Now, let's find the equation of the line passing through (1,6) and (1,2), which is simply x = 1.

So, the system of linear inequalities represented by the shaded triangle is:
y - 2 ≥ (3/4)x - 3/4, (Equation 1)
y - 5 ≤ (-1/4)x + 5/4, (Equation 2)
x = 1. (Equation 3)

Note: The inequality signs are chosen based on the side of the line where we want the shaded region to be.

b. To find the area of the triangle, we can use the formula for the area of a triangle given its vertices.

Using the formula: Area = 1/2 |x1(y2 - y3) + x2(y3 - y1) + x3(y1 - y2)|

Substituting the coordinates of the vertices, we have:

Area = 1/2 |1(5 - 6) + 5(6 - 2) + 1(2 - 5)| = 1/2 |-1 + 20 - 3| = 1/2 |16| = 8

So, the area of the triangle is 8.

To write a system of linear inequalities represented by the shaded triangle, we can use the concept of slope-intercept form.

Step 1: Determine the equation of each of the three sides of the triangle.

Side 1: (1,2) to (5,5)
The slope of this line is (5-2)/(5-1) = 3/4.
Using the point-slope form of a linear equation, we have: y - 2 = (3/4)(x - 1).
Rewriting it in slope-intercept form, we get: y = (3/4)x + 5/4.

Side 2: (5,5) to (1,6)
The slope of this line is (6-5)/(1-5) = -1/4.
Using the point-slope form of a linear equation, we have: y - 5 = (-1/4)(x - 5).
Rewriting it in slope-intercept form, we get: y = (-1/4)x + 29/4.

Side 3: (1,6) to (1,2)
This side is a vertical line and it can be expressed as x = 1.

Step 2: Convert the equations into inequalities based on the shaded region.

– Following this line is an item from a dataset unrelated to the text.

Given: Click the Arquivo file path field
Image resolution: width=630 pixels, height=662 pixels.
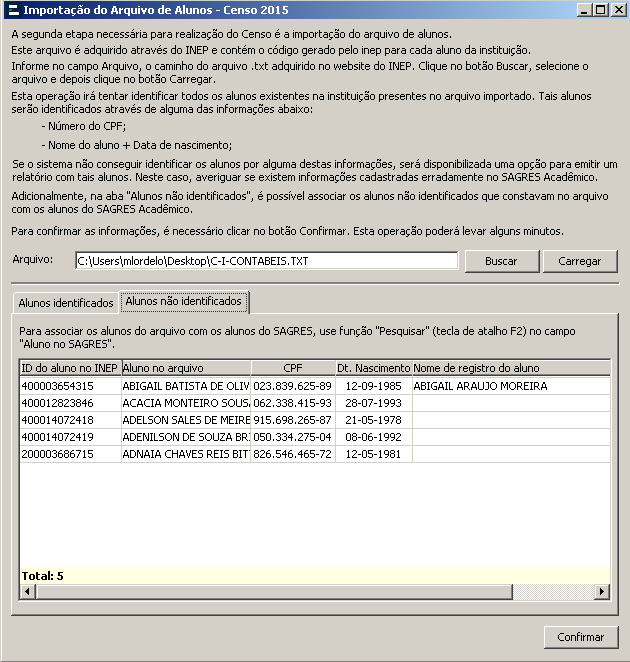Looking at the screenshot, I should point(266,261).
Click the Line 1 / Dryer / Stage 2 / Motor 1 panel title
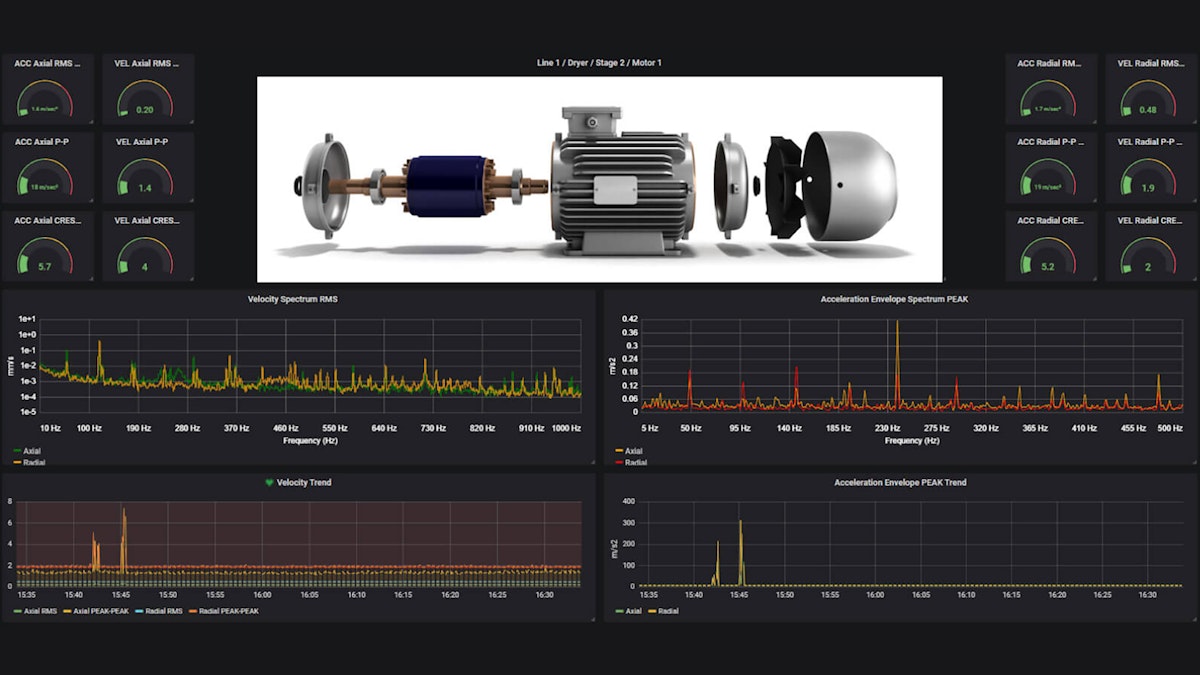The image size is (1200, 675). 599,61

For Side 1, since the shaded region is below the line, the inequality is y ≤ (3/4)x + 5/4.

For Side 2, since the shaded region is below the line, the inequality is y ≤ (-1/4)x + 29/4.

For Side 3, since the shaded region is to the left of the line, the inequality is x ≥ 1.

Therefore, the system of linear inequalities represented by the shaded triangle is:
y ≤ (3/4)x + 5/4,
y ≤ (-1/4)x + 29/4,
x ≥ 1.

Now, let's move on to finding the area of the triangle.

Step 1: Calculate the base of the triangle.
The base of the triangle is the horizontal distance between the two points (5,5) and (1,6).
Using the distance formula, we have: base = sqrt((5-1)^2 + (5-6)^2) = sqrt(16+1) = sqrt(17).

Step 2: Calculate the height of the triangle.
The height of the triangle is the vertical distance between the side with a slope of 3/4 and the line x = 1.
Using the equation of the side with a slope of 3/4 (y = (3/4)x + 5/4), we can find the height by finding the y-coordinate where x = 1.
Substituting x = 1 in the equation gives us: y = (3/4)(1) + 5/4 = 8/4 = 2.

Step 3: Calculate the area of the triangle using the formula: area = (1/2) * base * height.
Plugging the values we obtained, we have: area = (1/2) * sqrt(17) * 2 = sqrt(17).

Therefore, the area of the triangle is sqrt(17) square units.

5) The following points are the vertices of a triangle: (0, –1), (4, 5), (4, –1).

a. Write a system of linear inequalities that represents the points inside the triangle.
b. Find the area of the triangle.

Y>3x

well, first, draw the triangle!

it is easy to find the area, since the base is a vertical line.
Now it should be clear that one inequality is
x > 1
Now determine the equations of the other two sides, and decide whether y is above or below each line.